Morning’s light brought the ebbing of our terror.  Finally we I could see what was around us.  And what was around us was more bears.  Lots more, but gentler ones, it seemed.  A mama sow with a yearling cub ambled past, another mother and her St. Bernard sized offspring snuffled between piles of driftwood, and a couple of wanderer adolescents moved off ahead of the rest onto the just-exposed tidal flats, searching for stranded marine life and buried clams. 

Here, I saw, was the other side of Treadwell’s world: the Disney-esque demi paradise of  half ton cuddle grizzlies named Mr. Chocolate, Sergeant Brown, and Aunt Melissa.  This was a world where Treadwell eventually became so thoroughly embedded in the lives of bears that busily foraging females would park their vulnerable young near him when the best feeding sites lay close to the territories of the big males always dangerous to cubs.  

Then, when those titans encroached upon each other and launched their gargantuan, galloping battles, ripping chunks of fur and flesh from each others’ shoulders and haunches, somehow Tim managed to be there too, scrambling alongside the flow of battle so close that his little hand held camera caught the finest ringside footage ever shot of those sometimes mortal Brobdignagian struggles.

Staying alive in those circumstances required a hyper-developed ability to read bear moods, which Treadwell, by hair’s breadth trial and error, eventually acquired, although what fueled him to go this far – farther than any other man in historical time – was his vast, often irrational goodwill toward his ferocious neighbors.  Yet Treadwell was never the blindly fortuitous idiot savant.  He knew the danger.  Knew that in his love for bears he was an elf, a sprite among them; a fragile Peter Pan held aloft largely on the tenuous wings of the great beasts’ innate forbearance

In this, Treadwell knew his role, which in spite of his frequent terror was of necessity always one of bold posturing.  “I am Samurai,” he wrote in one of his last journal entries.  “If I show weakness, my friends will kill me; the smell of death is on my fingers.”

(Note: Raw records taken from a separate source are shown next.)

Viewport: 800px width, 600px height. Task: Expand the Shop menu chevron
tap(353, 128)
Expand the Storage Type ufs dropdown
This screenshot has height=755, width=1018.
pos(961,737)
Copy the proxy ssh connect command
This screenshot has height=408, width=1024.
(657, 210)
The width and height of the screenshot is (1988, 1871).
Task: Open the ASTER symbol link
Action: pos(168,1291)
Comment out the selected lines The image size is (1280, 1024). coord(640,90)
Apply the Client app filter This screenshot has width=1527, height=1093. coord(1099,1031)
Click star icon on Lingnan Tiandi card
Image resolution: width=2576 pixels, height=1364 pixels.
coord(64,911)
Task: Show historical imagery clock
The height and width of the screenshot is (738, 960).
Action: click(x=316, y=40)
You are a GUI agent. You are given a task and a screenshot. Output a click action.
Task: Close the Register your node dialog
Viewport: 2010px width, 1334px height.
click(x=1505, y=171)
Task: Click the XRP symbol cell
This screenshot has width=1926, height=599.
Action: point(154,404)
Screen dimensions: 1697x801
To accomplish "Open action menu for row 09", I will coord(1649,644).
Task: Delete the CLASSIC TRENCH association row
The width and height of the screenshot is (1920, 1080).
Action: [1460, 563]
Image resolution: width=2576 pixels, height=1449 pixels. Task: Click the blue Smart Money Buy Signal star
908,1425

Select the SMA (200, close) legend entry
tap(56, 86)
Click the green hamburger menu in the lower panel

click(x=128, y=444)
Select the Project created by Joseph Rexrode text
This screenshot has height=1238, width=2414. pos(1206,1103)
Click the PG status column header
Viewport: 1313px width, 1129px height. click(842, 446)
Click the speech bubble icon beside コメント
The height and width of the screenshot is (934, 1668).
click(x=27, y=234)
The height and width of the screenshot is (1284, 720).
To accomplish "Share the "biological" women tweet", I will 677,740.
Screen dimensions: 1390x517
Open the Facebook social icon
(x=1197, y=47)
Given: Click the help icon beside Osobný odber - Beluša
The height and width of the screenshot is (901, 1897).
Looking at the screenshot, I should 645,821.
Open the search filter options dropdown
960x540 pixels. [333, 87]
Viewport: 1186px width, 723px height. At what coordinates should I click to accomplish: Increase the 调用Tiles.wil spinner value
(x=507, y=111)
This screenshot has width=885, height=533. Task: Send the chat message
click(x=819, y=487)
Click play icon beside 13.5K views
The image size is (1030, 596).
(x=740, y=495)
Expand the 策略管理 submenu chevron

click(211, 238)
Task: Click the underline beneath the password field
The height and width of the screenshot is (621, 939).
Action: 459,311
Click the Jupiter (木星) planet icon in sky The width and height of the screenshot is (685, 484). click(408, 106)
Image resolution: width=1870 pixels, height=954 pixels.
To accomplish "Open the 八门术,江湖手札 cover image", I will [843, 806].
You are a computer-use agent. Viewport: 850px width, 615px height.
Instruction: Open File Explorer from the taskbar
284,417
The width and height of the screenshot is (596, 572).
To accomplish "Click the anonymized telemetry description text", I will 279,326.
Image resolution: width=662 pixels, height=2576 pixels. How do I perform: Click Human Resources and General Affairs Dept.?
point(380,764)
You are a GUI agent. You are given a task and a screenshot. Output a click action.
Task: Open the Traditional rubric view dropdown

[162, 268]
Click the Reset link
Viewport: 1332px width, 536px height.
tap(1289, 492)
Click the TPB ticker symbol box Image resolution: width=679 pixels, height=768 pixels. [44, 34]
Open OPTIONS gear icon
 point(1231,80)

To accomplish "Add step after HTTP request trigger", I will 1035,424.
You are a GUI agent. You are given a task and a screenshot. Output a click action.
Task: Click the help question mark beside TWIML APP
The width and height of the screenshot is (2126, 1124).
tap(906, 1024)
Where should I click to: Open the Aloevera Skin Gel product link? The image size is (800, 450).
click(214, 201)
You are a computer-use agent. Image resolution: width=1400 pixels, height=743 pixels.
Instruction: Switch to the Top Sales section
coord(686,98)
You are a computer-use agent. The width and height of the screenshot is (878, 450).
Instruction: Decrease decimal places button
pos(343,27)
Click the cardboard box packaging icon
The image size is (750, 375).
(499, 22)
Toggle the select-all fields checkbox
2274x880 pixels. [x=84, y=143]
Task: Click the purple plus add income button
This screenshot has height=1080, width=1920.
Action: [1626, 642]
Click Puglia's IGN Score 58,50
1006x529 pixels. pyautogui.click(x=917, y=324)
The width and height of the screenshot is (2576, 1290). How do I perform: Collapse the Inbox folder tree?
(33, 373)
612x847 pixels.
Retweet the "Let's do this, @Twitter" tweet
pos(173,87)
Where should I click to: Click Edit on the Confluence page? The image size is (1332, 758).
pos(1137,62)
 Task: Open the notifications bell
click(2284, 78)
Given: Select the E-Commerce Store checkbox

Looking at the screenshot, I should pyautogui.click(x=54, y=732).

This was the strangely interdependent world of man and primal carnivore whose images -- back in the world of men – year after year won Treadwell prizes at the Telluride Film Festival.  Yet this was also a cosm that meant far more to him than any mere gateway to recognition.  It was a world in which, after a decade of effort to get as close to bears as any human being could, somewhere in the course of stretching those limits of mind and body Tim Treadwell actually found his ursine soul mate.  She was pale-furred young Downy bear, the female cub with whom he forged an intense, years-long bond of understanding.  Maybe, during their long, face-to-face communions, even a sort of spiritual intra-species union.  For Downy, Tim finally came to feel a love almost as though for a daughter, and it was to return to look again for her, after she had vanished near summer’s end, that Tim and Amy returned, much too late in the year, to Katmai’s Kaflia Lakes.  It was always dangerous there – a place Treadwell had termed the Grizzly Maze – and though Downy should have been there, fishing for the last salmon of the year, what Tim and Amy found instead was the aged, hyperphasia-hungry, desperate late–season bear who broke the rules, ripped down Treadwell’s Samurai mask of strength, and tore them both to bits.

Only now, seeing how he -- and no one else, ever, was able to live -- only now was it possible for Treadwell’s life among the Katmai grizzlies to make sense.